In the distance beyond the Ma’ale Adumim the separation barrier winds its way along hilltops, creating to ultimate obstacle to movement between East Jerusalem and the rest of the West Bank, beyond that, in the far distance you can see the hills of Jordan and the Dead Sea basin. Ma’ale Adumim is one of the last stops on the brand new, soon to be operational tram line which runs along part of the green line by the walls of the old city some miles to the West.

Uprooted Olive Tree in Ma ale Adummim
Former Israeli Prime minister and notorious military commander Ariel Sharon was quoted as saying over 30 years ago “we’ll make a Pastrami Sandwich out of (the Palestinians). We'll insert a strip of Jewish settlements in between the Palestinians, and then another strip of Jewish settlements right across the West Bank, so that in twenty-five years' time, neither the United Nations nor the United States, nobody, will be able to tear it apart."
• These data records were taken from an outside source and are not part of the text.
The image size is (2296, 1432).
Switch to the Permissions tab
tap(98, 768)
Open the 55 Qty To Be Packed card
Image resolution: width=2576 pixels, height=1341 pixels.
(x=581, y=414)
Today Ariel Sharon lies in a sick bed (comatose since suffering a stroke in January 2006) but his vision for a fragmented West Bank has been realised in bricks, mortar and Israeli only highways. In pursuing their policy of fragmentation of the West Bank, Israel has repeatedly broken the articles 49 and 53 of the 4th Geneva Convention relating to the transfer of populations and destruction of property in an occupied territory. However, without political pressure these laws are meaningless. The hope that Jerusalem will one day be a shared city for Jews, Muslims and Christians alike is getting strangled.  Meanwhile the Palestinian proportion of the population of the city (current at around 35%) continues to rise; without permission to build houses, and with the threat of existing homes being torn down, the future of the Palestinian community in a shared Jerusalem looks bleak and tubulent.